Volvo will also cancel contracts with around 500 consultants and plans to reduce its overseas work force by 300 people.
The company said the layoffs are part of a program to cut costs by around 4 billion kronor ($662 million).
"We must tackle the difficult market conditions, most of all in the U.S. market," Volvo Cars Chief Executive Fredrik Arp said.
The company said the weak U.S. dollar and rising raw material prices have weighed on results for a long time, but that the situation has deteriorated further with the continued decline in the U.S. market and weaker market conditions in Europe.

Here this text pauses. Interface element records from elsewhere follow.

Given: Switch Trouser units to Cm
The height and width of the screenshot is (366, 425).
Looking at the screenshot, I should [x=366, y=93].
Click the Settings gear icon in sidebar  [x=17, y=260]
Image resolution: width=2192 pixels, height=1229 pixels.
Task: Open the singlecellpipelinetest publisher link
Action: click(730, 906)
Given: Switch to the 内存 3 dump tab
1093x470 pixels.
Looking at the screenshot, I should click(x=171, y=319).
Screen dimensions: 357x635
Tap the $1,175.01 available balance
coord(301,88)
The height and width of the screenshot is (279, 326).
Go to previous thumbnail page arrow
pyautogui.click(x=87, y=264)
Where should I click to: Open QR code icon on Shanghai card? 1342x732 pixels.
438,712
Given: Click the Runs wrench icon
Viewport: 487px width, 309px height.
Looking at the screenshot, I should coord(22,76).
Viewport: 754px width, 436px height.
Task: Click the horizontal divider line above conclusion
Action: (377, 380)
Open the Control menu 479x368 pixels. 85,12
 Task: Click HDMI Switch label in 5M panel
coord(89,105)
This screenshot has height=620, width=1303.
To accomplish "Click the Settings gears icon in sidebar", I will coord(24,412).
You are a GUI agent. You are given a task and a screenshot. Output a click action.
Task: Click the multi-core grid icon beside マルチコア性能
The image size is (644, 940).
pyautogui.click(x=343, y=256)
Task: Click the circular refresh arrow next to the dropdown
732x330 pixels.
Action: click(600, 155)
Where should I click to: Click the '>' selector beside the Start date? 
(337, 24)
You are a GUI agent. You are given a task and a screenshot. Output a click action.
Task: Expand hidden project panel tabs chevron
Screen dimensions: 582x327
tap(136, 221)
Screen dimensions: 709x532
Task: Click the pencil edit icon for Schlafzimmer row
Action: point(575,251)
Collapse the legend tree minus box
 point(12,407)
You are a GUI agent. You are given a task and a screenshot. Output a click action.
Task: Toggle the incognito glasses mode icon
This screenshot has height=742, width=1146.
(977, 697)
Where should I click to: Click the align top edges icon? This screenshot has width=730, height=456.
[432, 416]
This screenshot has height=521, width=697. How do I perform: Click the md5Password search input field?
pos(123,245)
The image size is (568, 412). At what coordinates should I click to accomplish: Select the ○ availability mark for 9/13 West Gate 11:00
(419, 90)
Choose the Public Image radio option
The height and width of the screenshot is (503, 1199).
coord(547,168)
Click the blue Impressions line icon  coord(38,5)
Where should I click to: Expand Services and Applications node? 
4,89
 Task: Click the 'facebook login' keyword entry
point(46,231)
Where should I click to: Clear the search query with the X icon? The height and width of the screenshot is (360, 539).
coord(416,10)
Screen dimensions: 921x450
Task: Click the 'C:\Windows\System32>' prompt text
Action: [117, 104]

U.S.-based Ford Motor bought Volvo Cars in 1999.
Ford's stock price has slid in recent weeks amid record-high gasoline prices, a sluggish economy and the announcement that it no longer expects to return to profitability by 2009.
The top deputy of prominent Ford shareholder Kirk Kerkorian, former Chrysler Chief Financial Officer Jerry York, recently suggested Ford should sell its Mercury and Volvo brands.
However, while the company has earlier sold its Aston Martin, Land Rover and Jaguar brands, it has said it plans to keep Volvo and work on making the unit more profitable.
Ford is also trying to cut costs amid a dismal environment.
The company's sales fell 16 percent in May.
Faced with a continuing plunge in pickup truck and sport utility vehicle sales, Ford Motor said Friday it would delay production of its new F-150 pickup truck and announced other factory cuts.